> [Your objective]: In the listing, locate the line containing "You are a computer-use agent. 601x233 pixels.", then quote it and all following lines exactly. Omit pictures.

> [Task material]:
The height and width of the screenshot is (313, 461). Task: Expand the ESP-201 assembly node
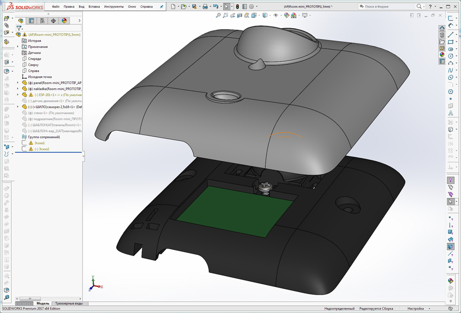(x=17, y=95)
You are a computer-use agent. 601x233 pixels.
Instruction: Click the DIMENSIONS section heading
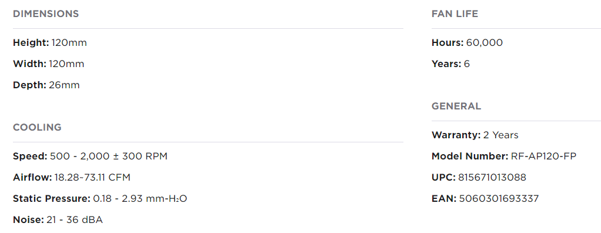pyautogui.click(x=46, y=14)
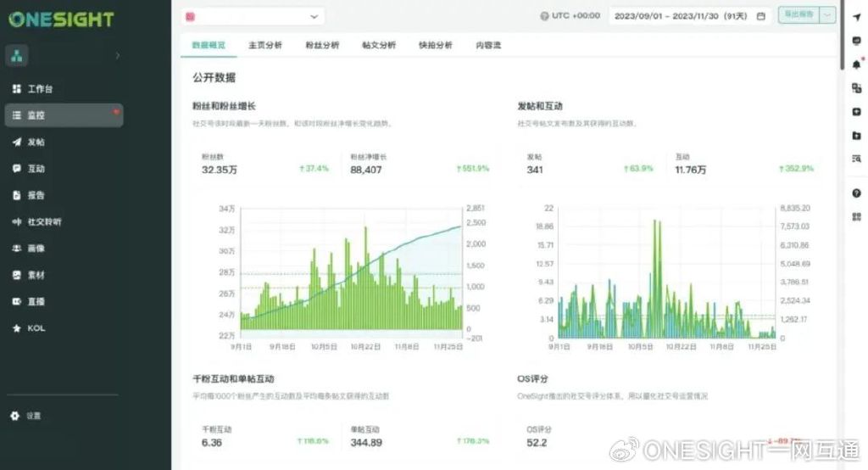Click the calendar icon in date range

760,16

> [Output below]:
You are a computer-use agent. 601x233 pixels.
Instruction: Click the DIMENSIONS section heading
pyautogui.click(x=46, y=14)
Click the calendar icon in date range

760,16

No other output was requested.